In the last three years, Larch added a High School Plus Diploma Program and a High School Credit Recovery Program that allows students to earn diplomas using high school credits and combining experience in DOC work programs.


Debunking Myths


There is a misconception that people do not change, says Al-Zubaidy. And some believe that incarcerated people have chosen this life with no going back. “It’s my job to show them there’s an alternate way,” says Al-Zubaidy. “There are resources, especially through education, to change your life.”  

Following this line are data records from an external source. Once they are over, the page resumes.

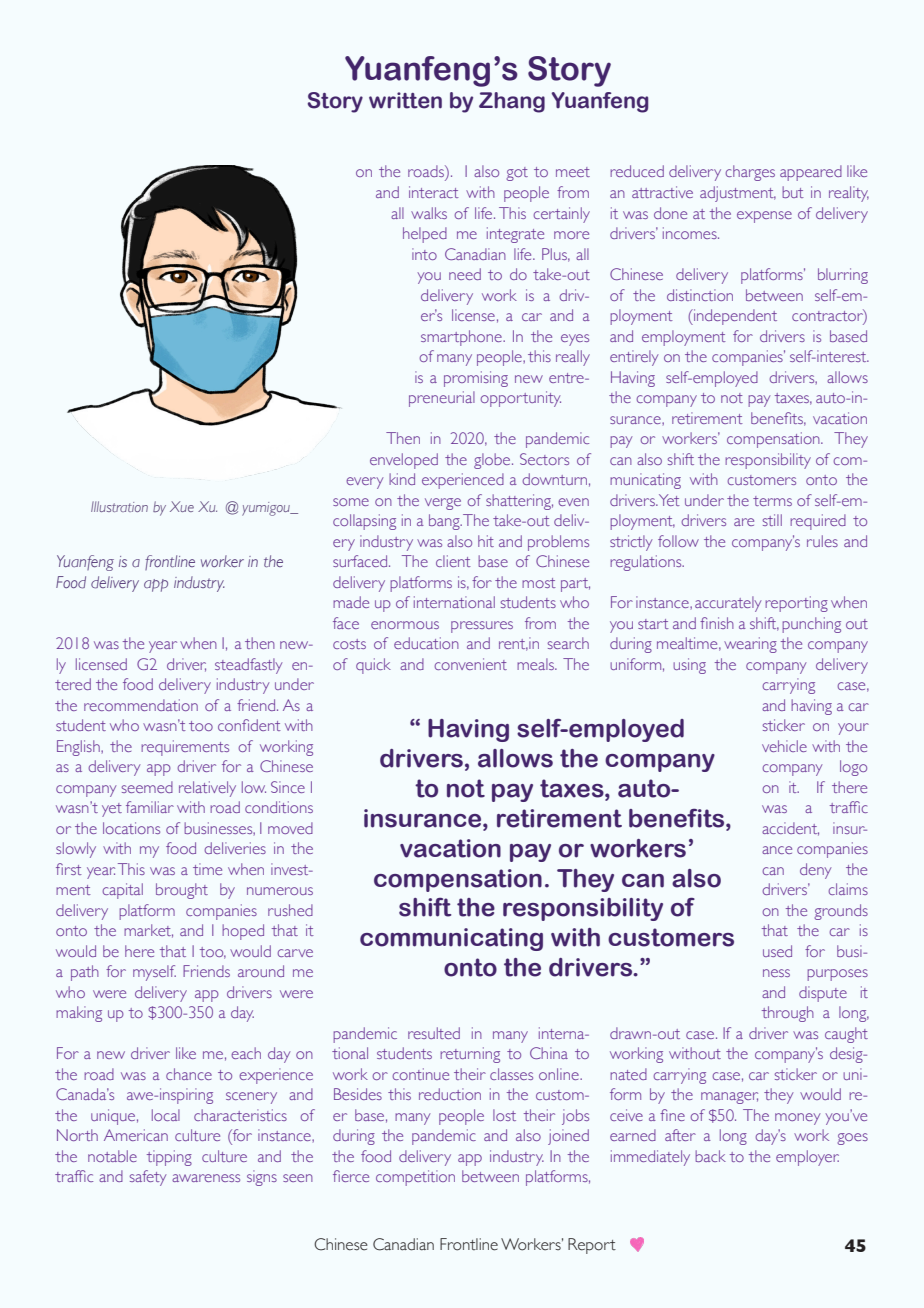 This screenshot has height=1308, width=924. I want to click on back, so click(710, 1156).
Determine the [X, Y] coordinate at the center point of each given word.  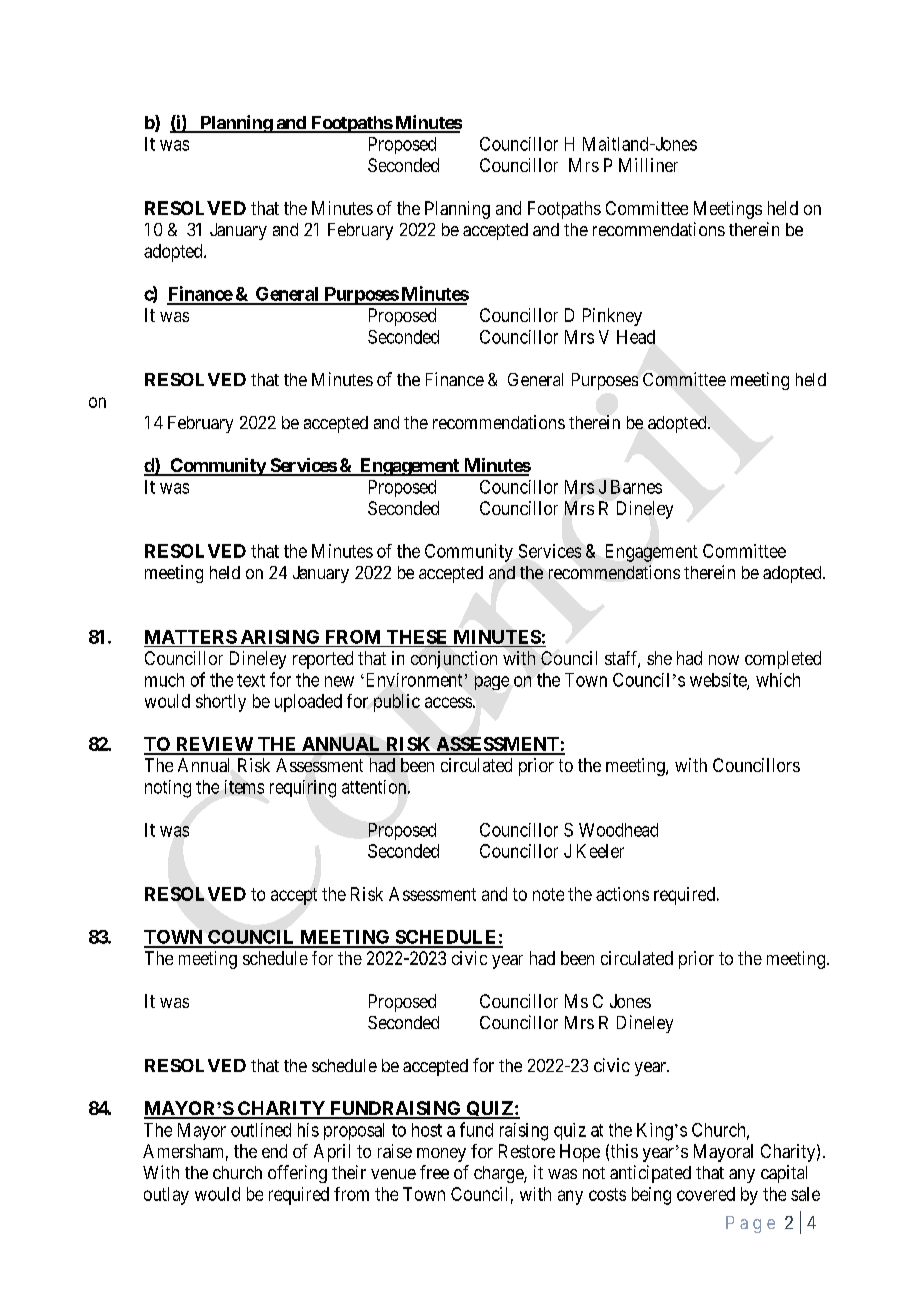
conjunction [454, 660]
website [719, 681]
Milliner [648, 165]
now [724, 660]
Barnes [636, 487]
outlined [261, 1130]
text [251, 680]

Hanan Al-Zubaidy says in Islamic belief, God’s first command to the illiterate prophet, Muhammad, was to read! “That is the foundation I built my life on,” she says. Photo courtesy of Washington State Department of Corrections

Student Charles Yancy Jr. intends to succeed. Ten months into his time, he is purposeful about his education plans at Larch. An Associate of Applied Science Degree in Business Management in tow, Yancy Jr. says he is currently serving as a teacher’s assistant and peer tutor at Larch. He says he became inspired to participate in the educational programs at Larch because of his desire to be the best father, husband, and son upon his release in 2025.


“I needed to better myself for my family,” shares Yancy Jr. of his hope for the future using his education. “I want to take over my family business in the clean and sober or re-entry business and help people with their businesses in any way possible.”


Reward in Seeing Potential


Al-Zubaidy enjoys seeing students recognize their potential and begin to foster self-belief in their abilities and dreams. “When it comes to self-belief,” she says, “it comes, and it goes, it is not a constant thing, so make it a conversation with that voice in your head. Don’t just listen to it saying you aren’t successful.” 


The educational team at Larch strengthens self-belief by ensuring support is readily accessible to students in the programs. “The support team have helped many residents achieve their goals,” says Yancy Jr. “I love that Miss Hanan works hard for us and does all she can to bring the residents classes we can utilize. We are working to bring language studies here and working with Miss Hanan is a joy.”